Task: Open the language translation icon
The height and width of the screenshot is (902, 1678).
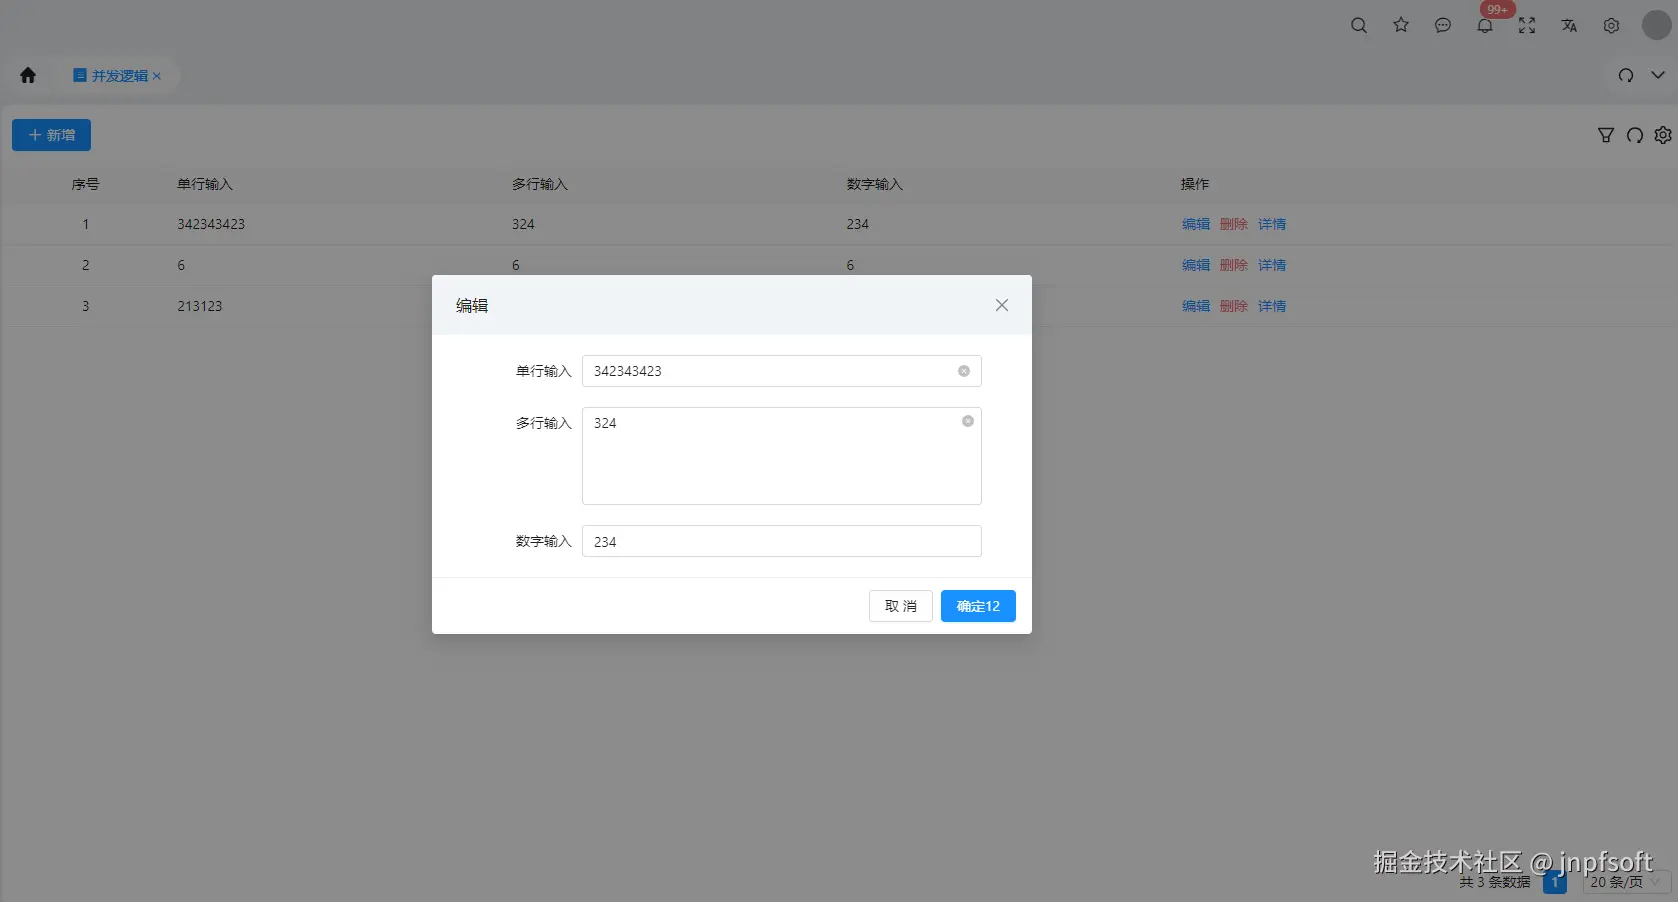Action: tap(1569, 26)
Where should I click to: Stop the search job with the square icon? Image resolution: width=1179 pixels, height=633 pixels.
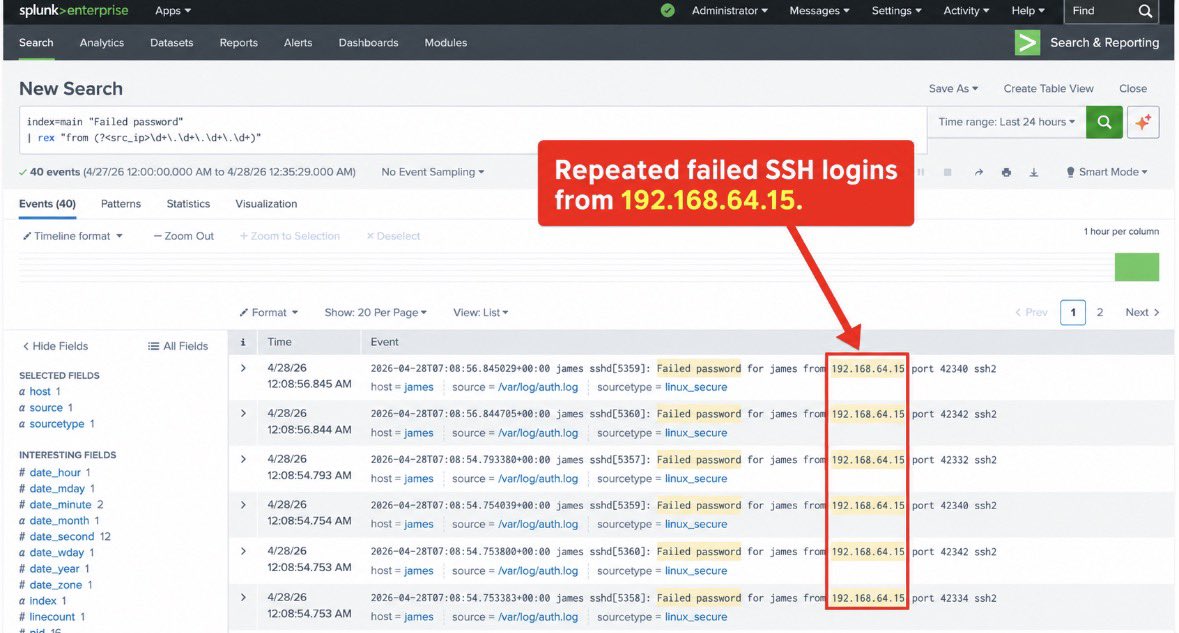(947, 172)
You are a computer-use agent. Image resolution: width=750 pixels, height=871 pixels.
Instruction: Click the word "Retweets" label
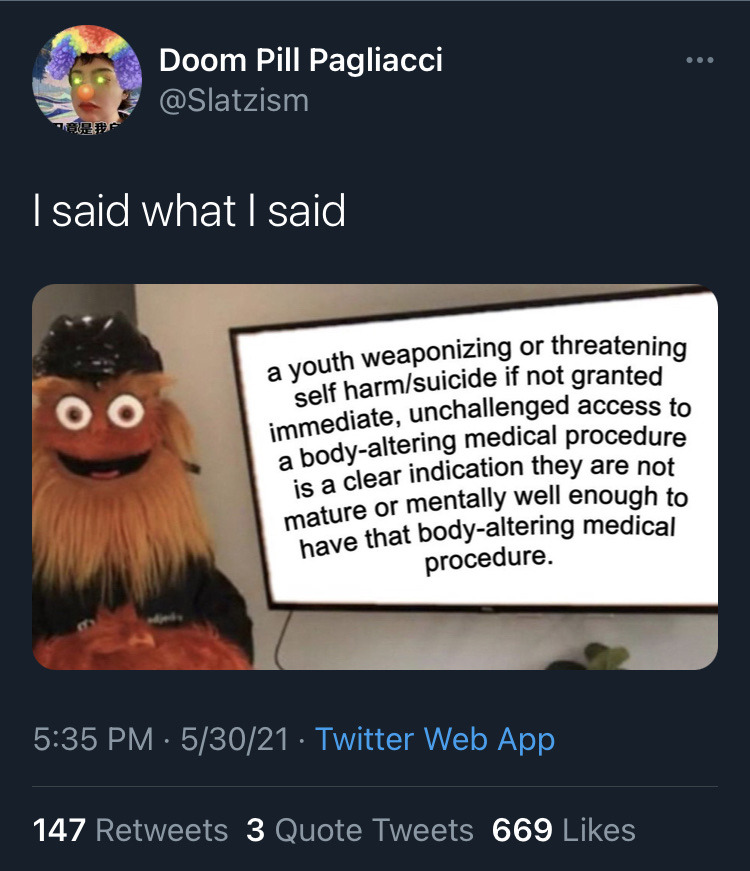pos(162,830)
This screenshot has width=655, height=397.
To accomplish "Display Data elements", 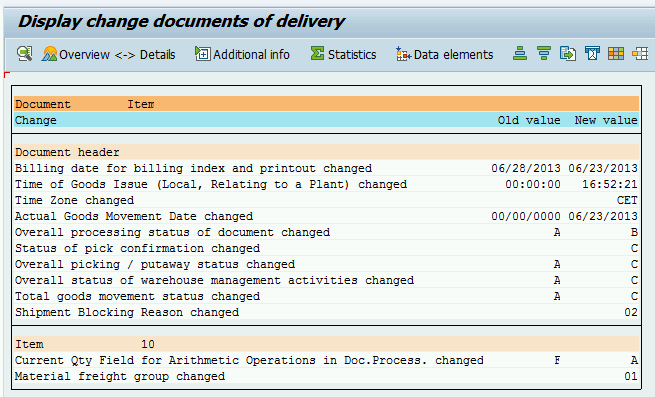I will point(444,54).
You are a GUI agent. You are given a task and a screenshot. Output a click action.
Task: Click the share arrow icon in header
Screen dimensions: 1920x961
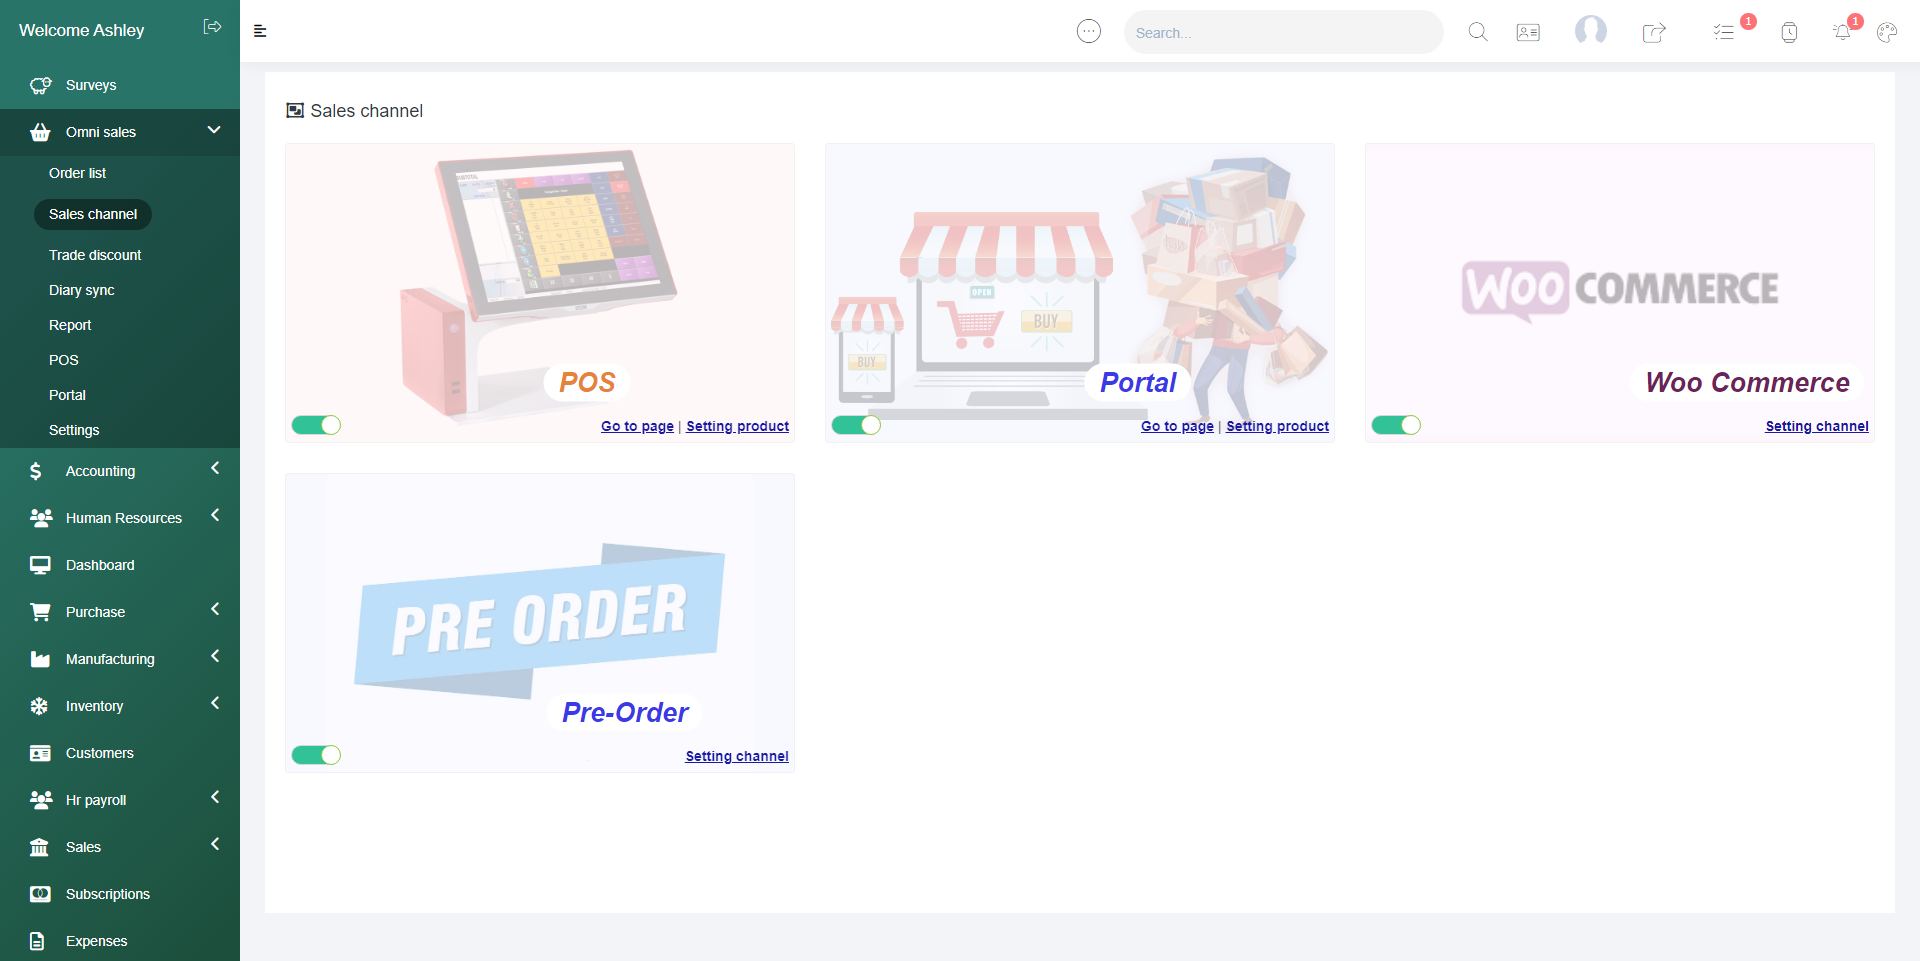1654,32
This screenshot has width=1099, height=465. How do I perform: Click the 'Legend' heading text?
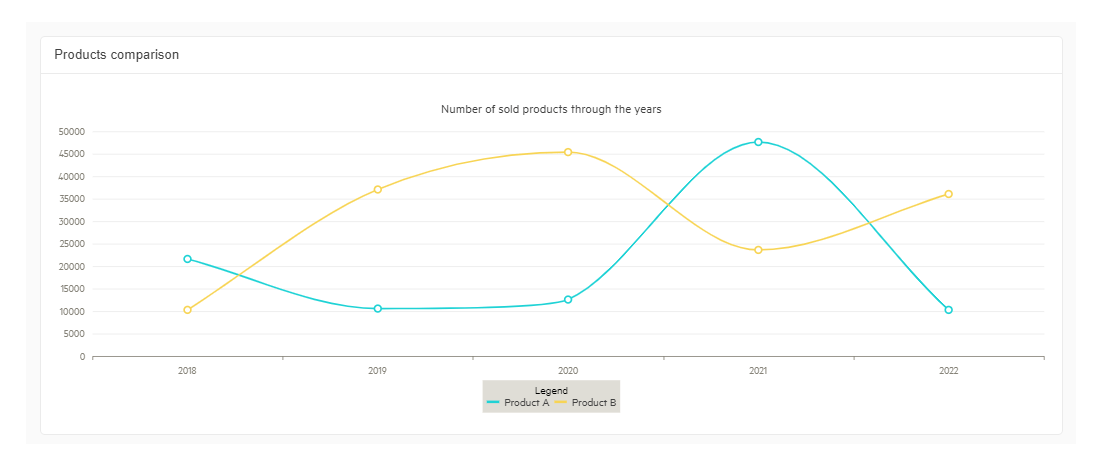pos(551,391)
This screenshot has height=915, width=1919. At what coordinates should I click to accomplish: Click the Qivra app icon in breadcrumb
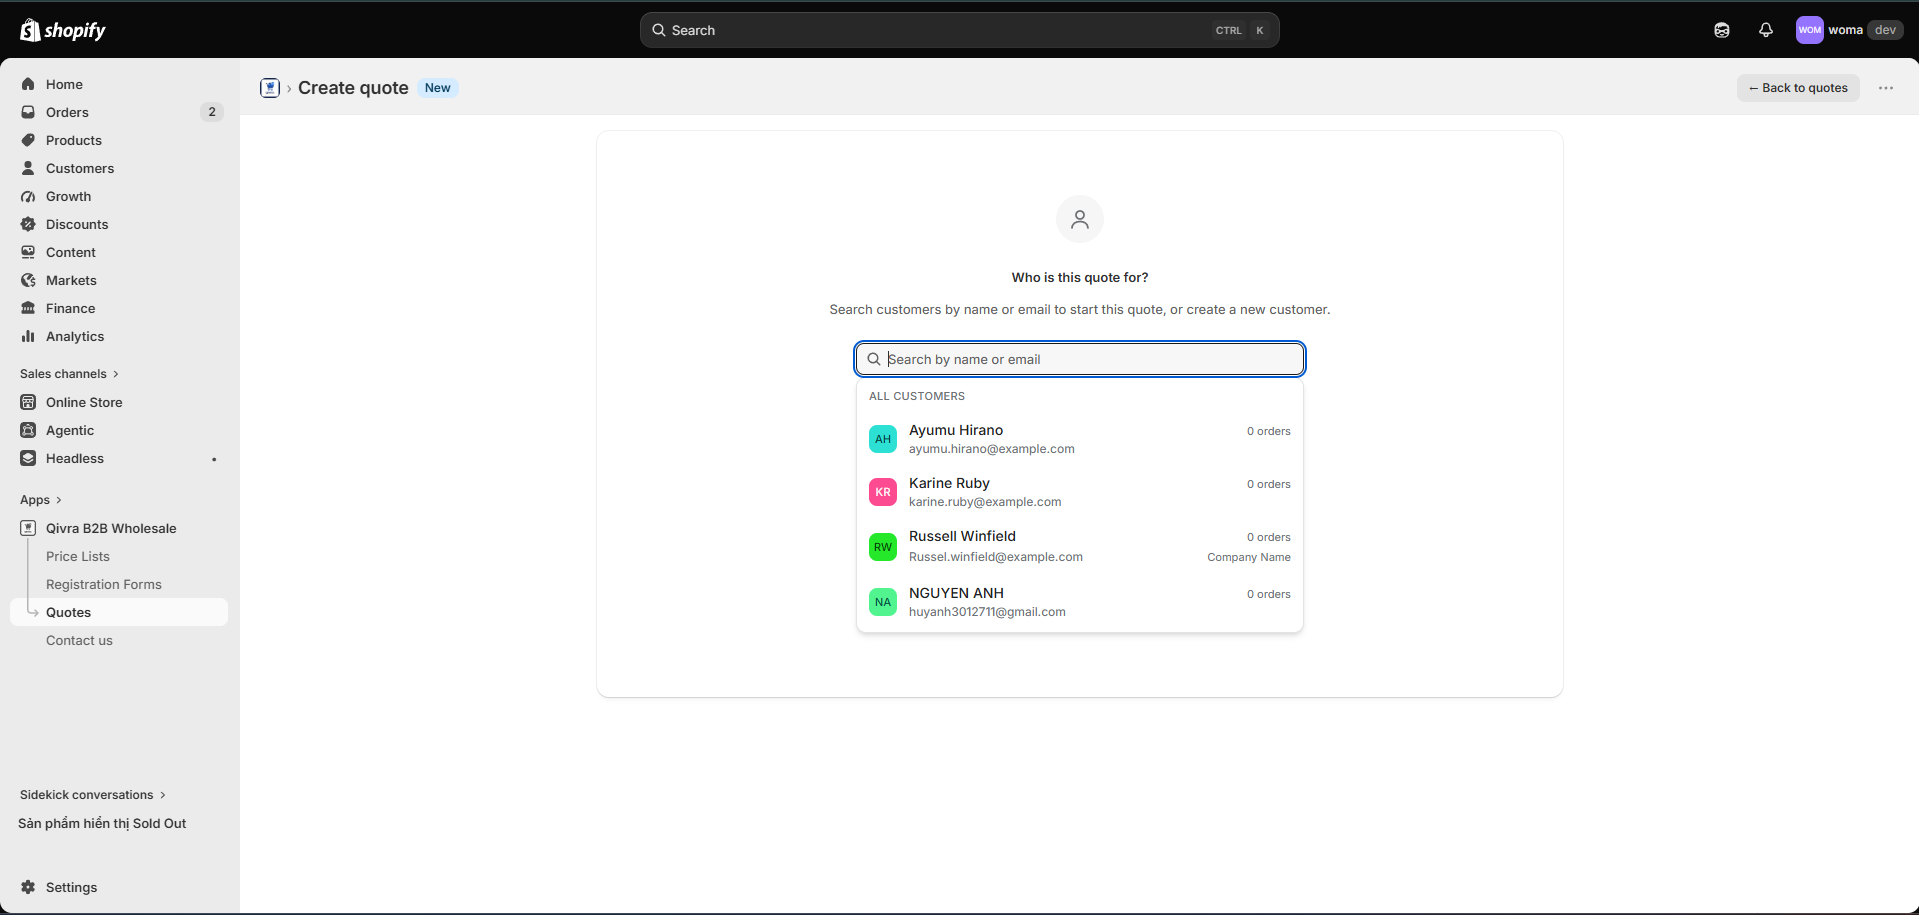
..............................
(Your objective) Find and copy every line in the entries above where the string "agent" occurs.

(Exercise output)
You are a computer-use agent. Image resolution: width=750 pixels, height=871 pixels.
You are a GUI agent. You are given a task and a screenshot. Output a click action.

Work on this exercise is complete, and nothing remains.